Mother Nature was especially kind two weeks ago in Coppet, a small Swiss municipality that sits on the south-western waters of Lake Geneva, and is, perhaps by design, surrounded by the mostly Chasselas, Doral, and Chardonnay grape varieties that make up the bulk of the Nyon region's excellent (but sadly under-exported) white wine. Not a cloud was in sight as a fleet of spectacularly rare and pristine motors that ranged from 1920 to 1985 gathered in the grounds of Château De Coppet — the home of Madame de Staël — for the third edition of Concours D’Elégance Suisse, which The Rake was immensely honoured and proud to be a key partner of.

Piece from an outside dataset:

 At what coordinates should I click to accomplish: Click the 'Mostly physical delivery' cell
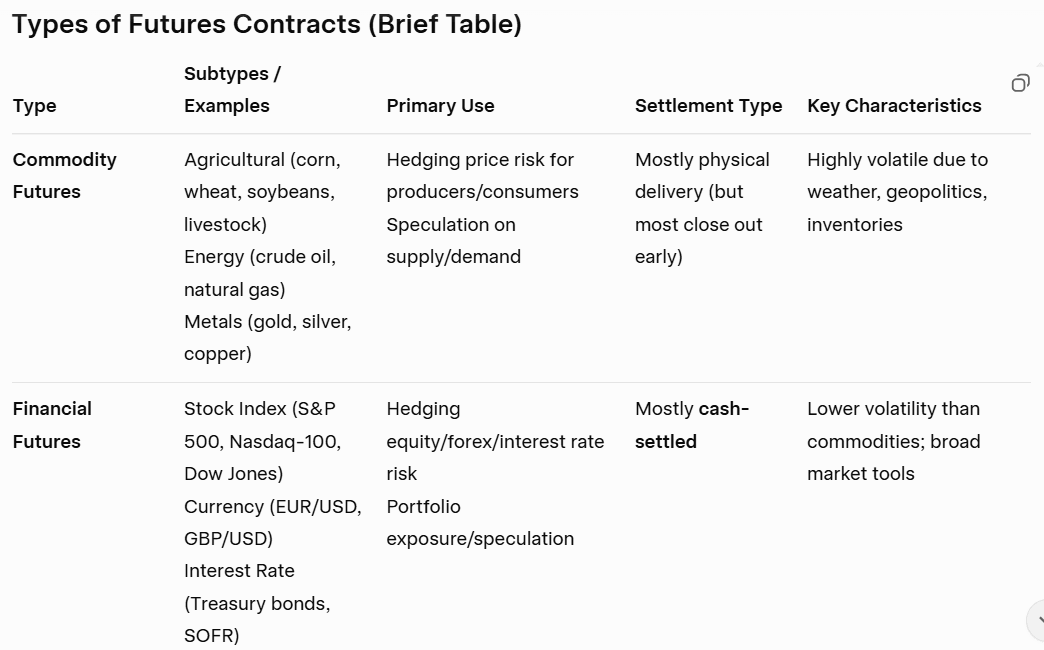[x=702, y=208]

The roars of 35 classic and modern-classic engines — although I believe a mid-30s Bugatti, unfortunately, didn't start — provided the soundtrack on Friday morning as we set off for a leisurely 70-kilometre drive alongside the northern edge of Lake Geneva and as far away from main roads as some car's chassis would sustain. Unbeknown to myself, there are strict rules and regulations regarding planning permissions in Switzerland and specifically Geneva. As such, all of the mellow yellow houses featured the same burnt red roof tiling, which only added to the overall ambience. We set off at 9am sharp, a trio of Rake staff riding shotgun in a 1965 Corvette Stingray, the latest Aston Martin Superleggera (on its maiden voyage on Swiss soil), and the latest Bentley Bentayga, which I can confirm is as luxurious a ride as you imagine it would be. So far, so spoilt. We headed towards Cully, a UNESCO protected site on the north-eastern side of the lake and six kilometres from Lausanne, and gathered for an easy-going lunch.
The location was idyllic, with slowing ageing fishing boats bobbing slowly in the foreground, uninhabitable cliffs to the west, cloud-topped hills to the east and the gentle slopes of Nyon's vineyards to the rear. The sun hammered down on us and reflected off svelte body kits of the posing classic cars while we enjoyed glasses of Champagne, cured meats and Switzerland’s finest chocolate mousse. Following lunch, we took our seats again, only this time in the back of a one-of-one Rolls Royce Wraith from 1939. The saddle work in the car was still in its original condition, and those years of wear only heightened its comfort. We relaxed, took in our surroundings, contemplated our regret for ignoring the benefits of suncream and waved at local onlookers like we were Queen Elizabeth II. As dusk came in, we arrived back at the Château for a barbecue.